Purpose of SyMBA

Systems and other integrative approaches to biology generate a wide variety of genome-scale and high-throughput data that must be annotated and reliably stored. Novel data repositories are required that not only allow the storage of multiple datasets of differing types, but also capture the metadata required to record the experimental details and provenance in a standard format that is amenable to data sharing. The Functional Genomics Experiment Mark-Up Language (FuGE-ML) and associated Object Model (FuGE-OM) were created to facilitate the development and uptake of metadata standards. FuGE developers have also created a number of base Software ToolKits (STKs) that are good starting-points for further development of FuGE-based tools. Systems and Molecular Biology Data and Metadata Archive (SyMBA) is based on FuGE Version 1. SyMBA is based on the FuGE XSD and archives, stores, and retrieves raw high-throughput data. SyMBA integrates both multiple 'omics' data types and information about experiments in a single database.

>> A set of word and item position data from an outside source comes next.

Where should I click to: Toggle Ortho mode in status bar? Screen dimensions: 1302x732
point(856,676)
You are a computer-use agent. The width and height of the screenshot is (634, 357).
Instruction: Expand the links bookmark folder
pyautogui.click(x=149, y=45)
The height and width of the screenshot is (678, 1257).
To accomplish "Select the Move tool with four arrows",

SyMBA is a flexible data repository specifically designed to address the requirements for primary data storage for projects requiring the storage of many different data types. The metadata database stores all information using the FuGE XSD and hyperjaxb3 to create a FuGE-structured database, and as such can integrate all metadata using the same structure, irrespective of associated data type. It is one of the first database implementations of Version 1 of the FuGE-OM. SyMBA features a metadata database, general and expert user interfaces, and utilizes a Life Science Identifier resolution and assigning service to uniquely identify objects and provide programmatic access to the database.

FuGE, an emerging data standard, provides fast development time in the short term, and an export format that is easy to extend and share in the longer term. Our implementation of FuGE also acts as an example for others wishing to apply FuGE for their own purposes. We encourage other groups with similar needs to install, evaluate, and contribute to its development. The most up-to-date version of this documentation can be found in the SyMBA SourceForge Subversion repository. The system - and its documentation - is available for download and installation via the SourceForge project site ( ).

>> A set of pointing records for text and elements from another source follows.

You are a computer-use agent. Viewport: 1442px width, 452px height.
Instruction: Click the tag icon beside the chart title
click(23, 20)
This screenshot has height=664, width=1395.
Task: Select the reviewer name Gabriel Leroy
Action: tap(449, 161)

Relation to the FuGE Toolkit Projects

Some sections of the documentation has its origins in the FuGE Hibernate STK documentation , which in turn was based on a number of sources, including the Milestone 3 documentation of SyMBA itself.

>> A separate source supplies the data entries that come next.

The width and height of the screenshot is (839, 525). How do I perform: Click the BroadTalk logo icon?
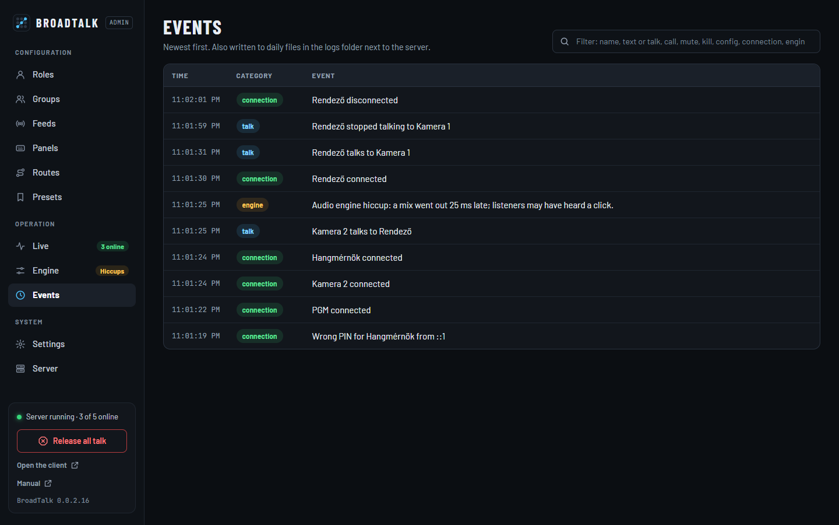click(22, 23)
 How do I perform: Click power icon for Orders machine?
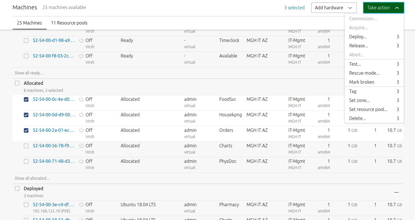pyautogui.click(x=81, y=130)
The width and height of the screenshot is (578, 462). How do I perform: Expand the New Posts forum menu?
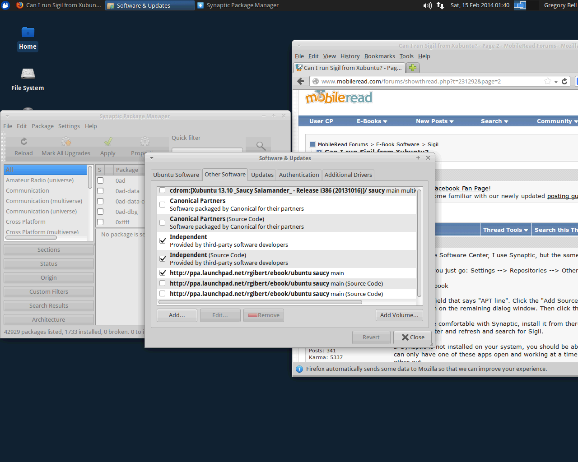pyautogui.click(x=434, y=121)
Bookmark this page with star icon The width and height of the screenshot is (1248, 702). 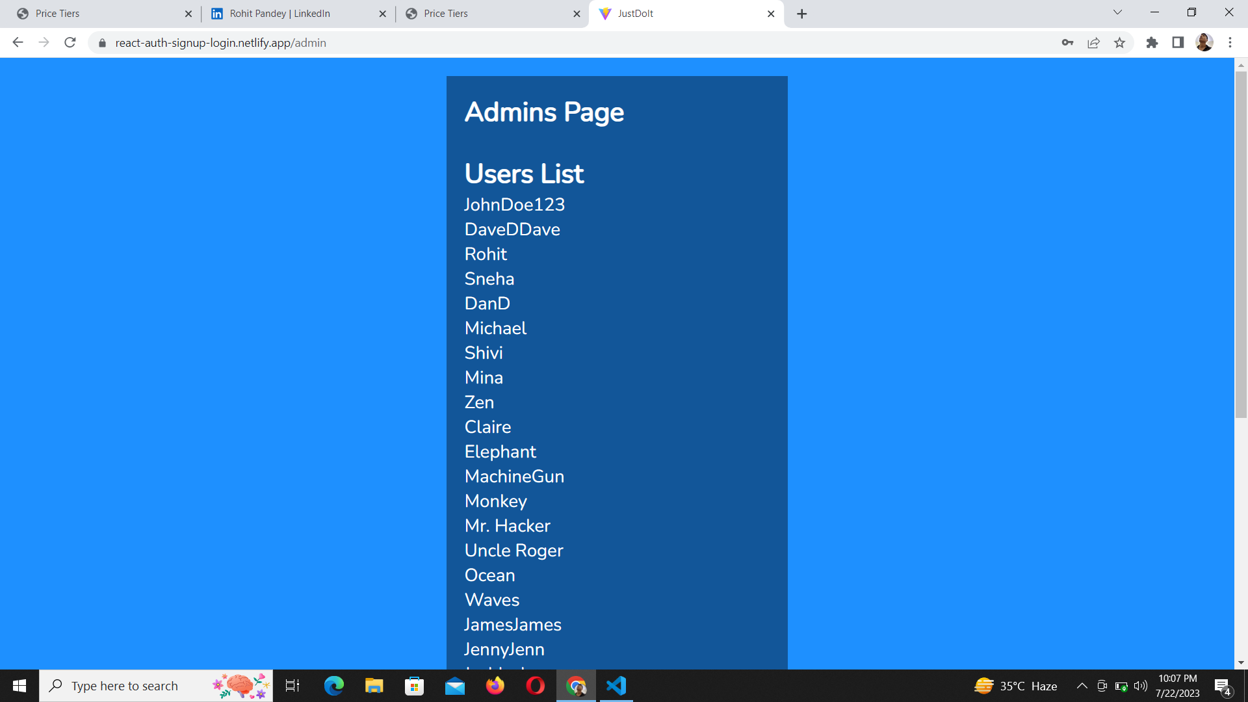pos(1119,43)
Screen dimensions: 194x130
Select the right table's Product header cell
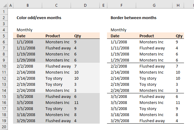coord(154,36)
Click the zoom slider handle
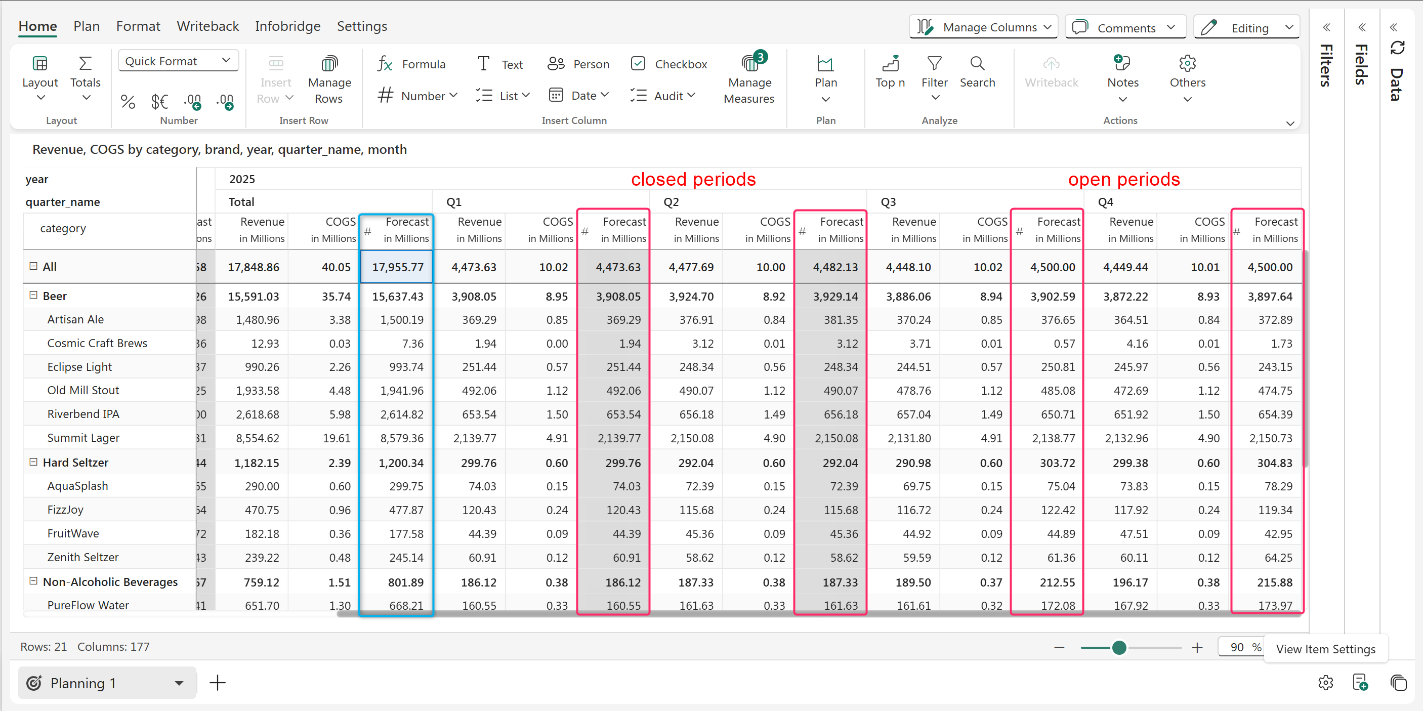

SyMBA utilizes Version 1.0 of the FuGE Standard. It provides a database and persistence layer based on the FuGE XSD, together with other helper classes. These are ideal for community developers wishing to store their FuGE-related data in a more structured way than XML files provide, and as a foundation to build FuGE tools or a FuGE-based system.

SyMBA is built with Apache Maven 2, a software project management and build system similar to, but more comprehensive than other build tools such as Apache Ant or GNU Make.

SyMBA provides:

  • a FuGE-structured relational database

  • a object-relational persistence and query layer

  • a set of Java classes representing FuGE XML entities and which also connect to the database via hyperjaxb3

  • unit tests of all queries and version retrieval

  • a user-friendly web interface that interacts with the FuGE database and the remote file store for storing raw data outputted from experimental assays

When you check-out the symba subversion repository, you will get a Maven2 project. Full instructions for compiling this project and generating and accessing the FuGE database are included in this documentation.